After “erotica for men,” the search term that brings the most traffic to this site is “literotica tags.” I have no idea why this is the case since I’ve never written a post explicitly about tags and literotica. I wrote one about the site in general, but after a quick skim, I didn’t even mention the tags. So on this happy Friday, I’ll give the internet what it wants: my thoughts on tagging on fiction sites (erotica ones included).
This is actually a subject I’ve given quite a lot of thought to long before I created this site and had to tackle the challenge first hand (and more recently, since I’ve embarked on a more user-friendly fiction sharing site). With a large catalog of content with varying subject matters, organization usually takes two forms: categories and tags. Just taking an example that’s immediately at hand, the metadata that WordPress has baked in its initial install are Categories and Tags.
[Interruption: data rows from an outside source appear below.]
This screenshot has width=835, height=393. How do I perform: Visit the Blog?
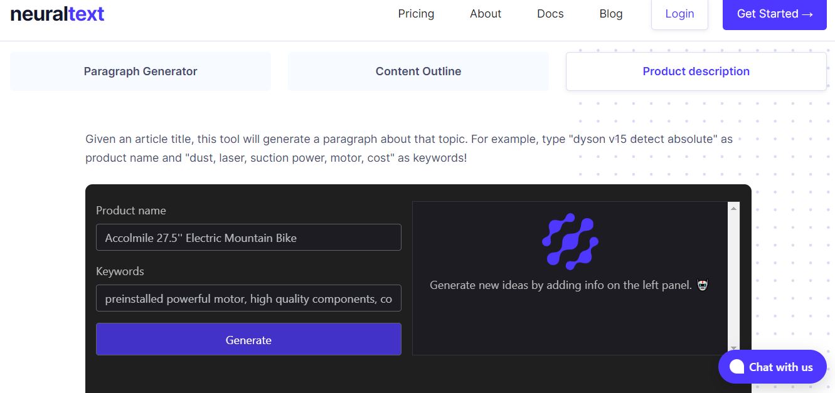click(x=611, y=14)
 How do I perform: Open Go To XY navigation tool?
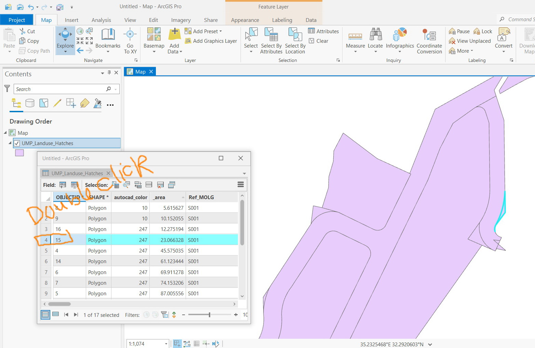[x=130, y=41]
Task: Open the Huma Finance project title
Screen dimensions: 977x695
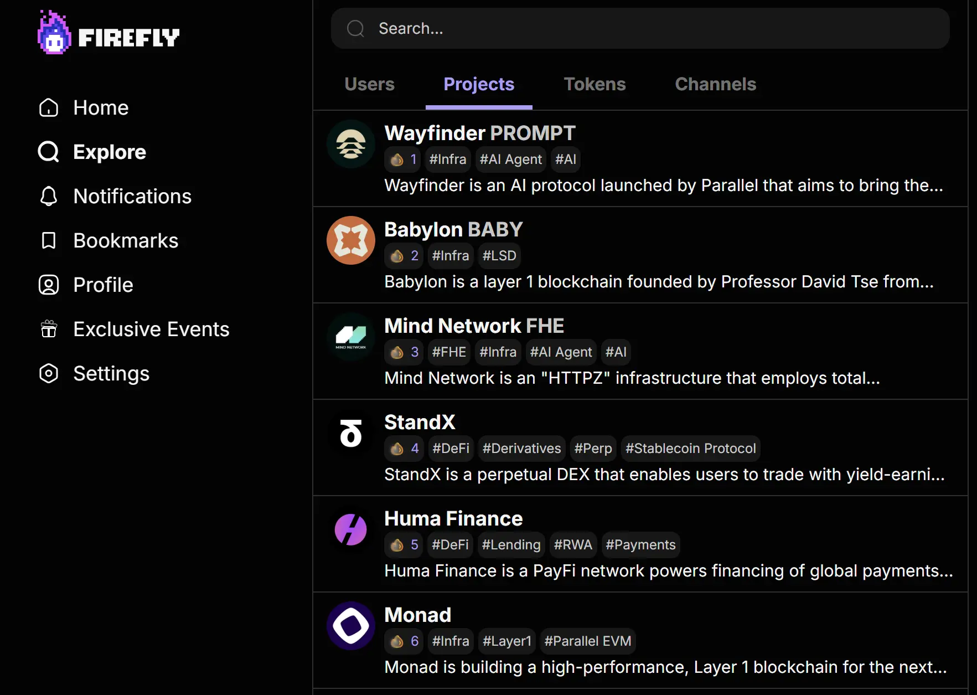Action: tap(453, 518)
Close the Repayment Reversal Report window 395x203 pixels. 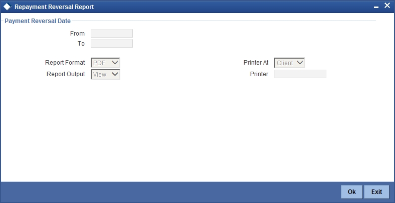click(387, 6)
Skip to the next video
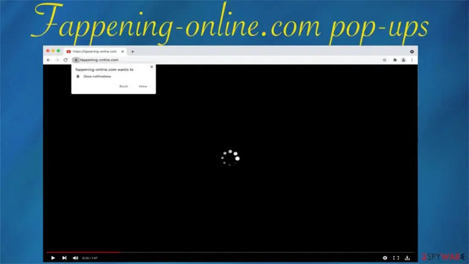The height and width of the screenshot is (264, 469). (64, 258)
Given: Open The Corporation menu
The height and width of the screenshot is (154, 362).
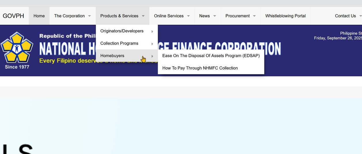Looking at the screenshot, I should (x=69, y=16).
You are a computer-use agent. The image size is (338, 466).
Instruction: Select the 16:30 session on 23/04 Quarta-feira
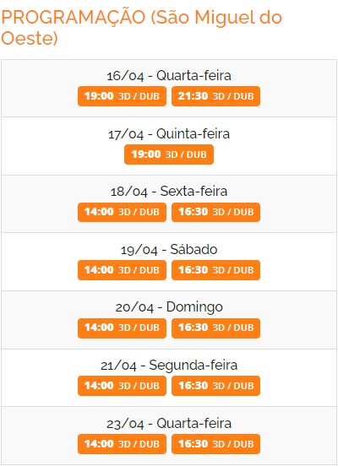216,444
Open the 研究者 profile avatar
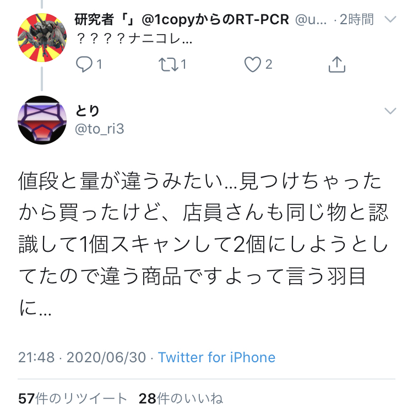Viewport: 413px width, 415px height. click(x=42, y=37)
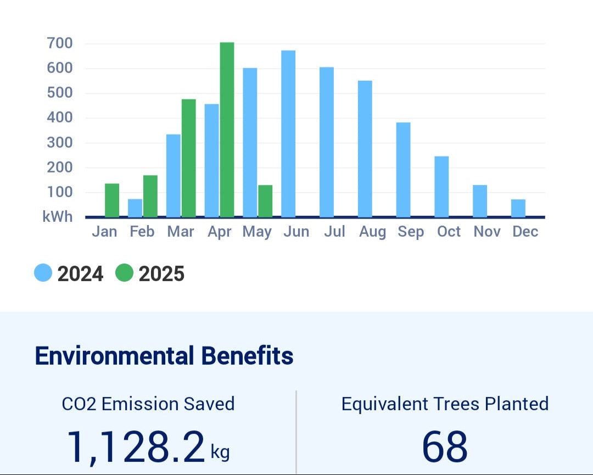Select the blue November 2024 bar
This screenshot has width=593, height=475.
tap(480, 201)
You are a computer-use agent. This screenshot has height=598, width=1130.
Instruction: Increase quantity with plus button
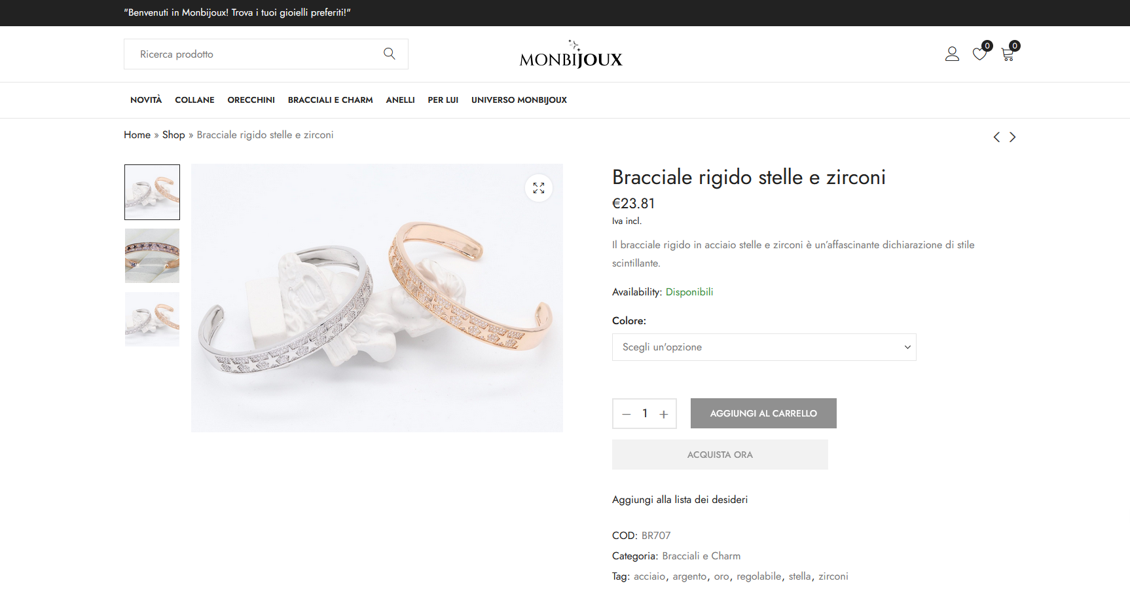point(664,414)
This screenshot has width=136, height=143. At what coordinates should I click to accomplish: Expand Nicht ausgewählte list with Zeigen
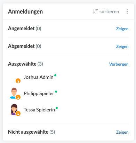coord(122,132)
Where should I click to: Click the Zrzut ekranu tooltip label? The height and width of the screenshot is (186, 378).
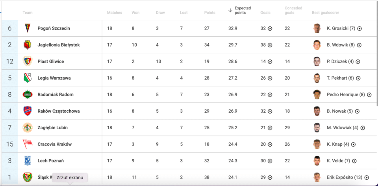click(70, 178)
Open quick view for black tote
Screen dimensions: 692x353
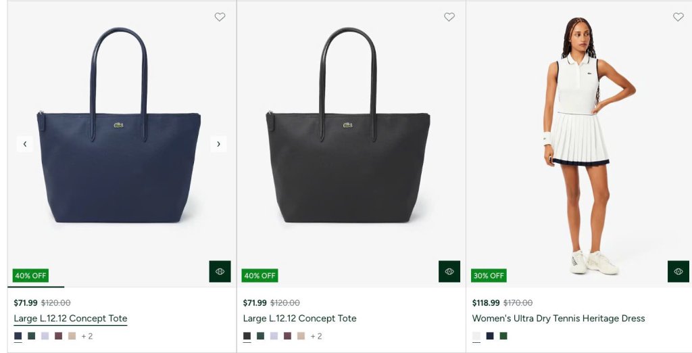449,271
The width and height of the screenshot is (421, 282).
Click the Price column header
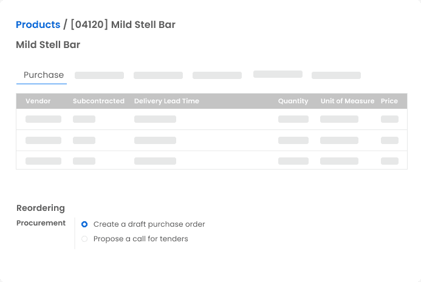(389, 101)
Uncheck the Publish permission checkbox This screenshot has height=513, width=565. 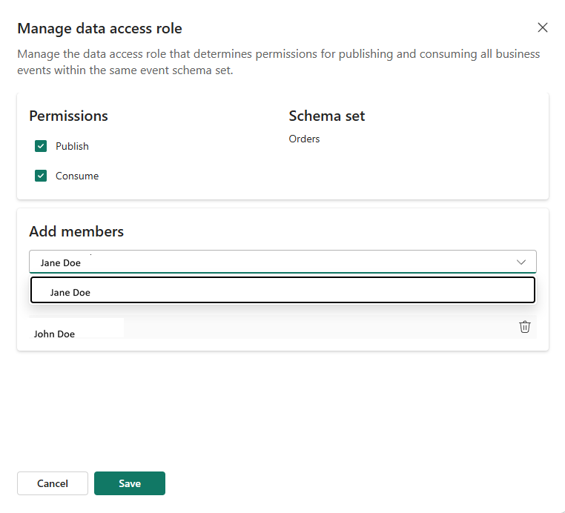[x=41, y=146]
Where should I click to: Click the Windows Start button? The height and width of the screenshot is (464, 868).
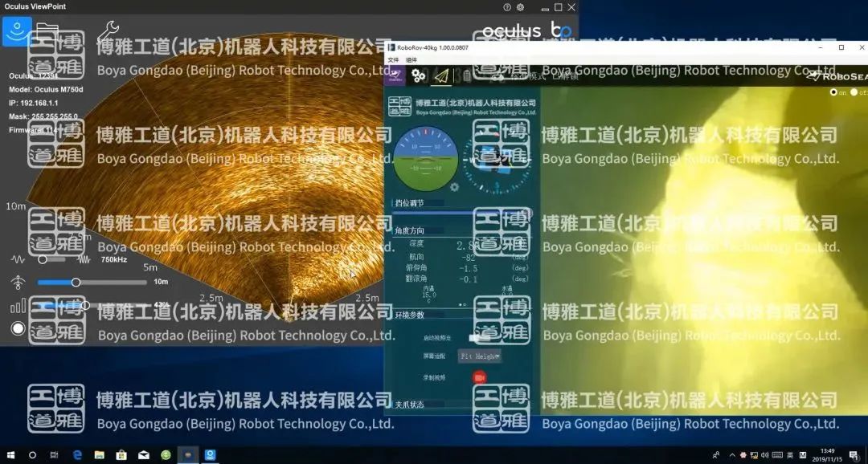pos(10,455)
Here’s the quick of it before I get to burying the lead. On the internet, with search so prevalent and our browsing habits the way they are, the distinction is blurry — antiquated, even. Tags are the way to go. Categories (as they’re used in the majority of story sites) should probably either go away, or be rethought of in a less exclusive way. OK, on to my reasons.
In the past, I’ve used the analogy of a reference book when describing the differences. Categories typically come in the form of broader subject matters, like the table of contents at the front of a book: chapter one is about Spring, chapter two is about Summer, chapter three is about Fall. Alternatively, tags are for more specific details in the book, like the index at the back. Tags can span any chapter and are a way to cross-reference: I want to know about plant growth across all the seasons — this would be a tag.
I’d say a great deal of sites that employ tags and categories follow this model. When you post a story to a site, you pick one (and only one) category, much like how a bookstore has to shelve a book in a particular section. The book is physical and cannot exist in two places, so a choice must be made. If the site has modernized itself, you can also pick tags for it. These are typically free-form and allow for a lot more granularity to catalog and describe the story (and since it’s not physical, there’s no analog to the bookstore shelver).
Here’s the thing: sites aren’t physical. You actually can shelve a book in multiple sections. When posting a story, why do I have to choose? Rags to Reunions, just as an example, has a strong romantic undertone, but it also features group sex. And yet it can only be one or the other. That’s dumb.
Storiesonline takes the opposite extreme. It isn’t built with categories in mind, other than very broad ones (romantic, erotica) and you don’t even have to choose one. Instead, when you submit, you choose from a large variety of story categories (or codes) that function more like prepopulated tags. This presents its own problems. While it’s great for the author, it makes browsing and navigation for the reader more difficult unless you’re willing to slog through all those codes.
I feel like there’s got to be a happy medium between the two, one that works for the casual browser yet doesn’t restrict the author. I’m still working this one out, though, but I think SO is more on track than any other site. I think a flatter organization scheme that favors multiple categories is the way to go, but perhaps identifying the most popular categories would help? Or dividing categories into primary and secondary for the reader (but not the author)?
And if you’re here for “literotica tags” and are still looking for your answer, my suggestion is to use them as a more granular way to describe your story. Pick from their limited categories to get the reader to the right place and then use the tags to catch all the details that might not be obvious for that category. And whatever you do, don’t ignore the tag fields (which is another option). The tags will not only get more readers, but you’ll get the right readers for your story.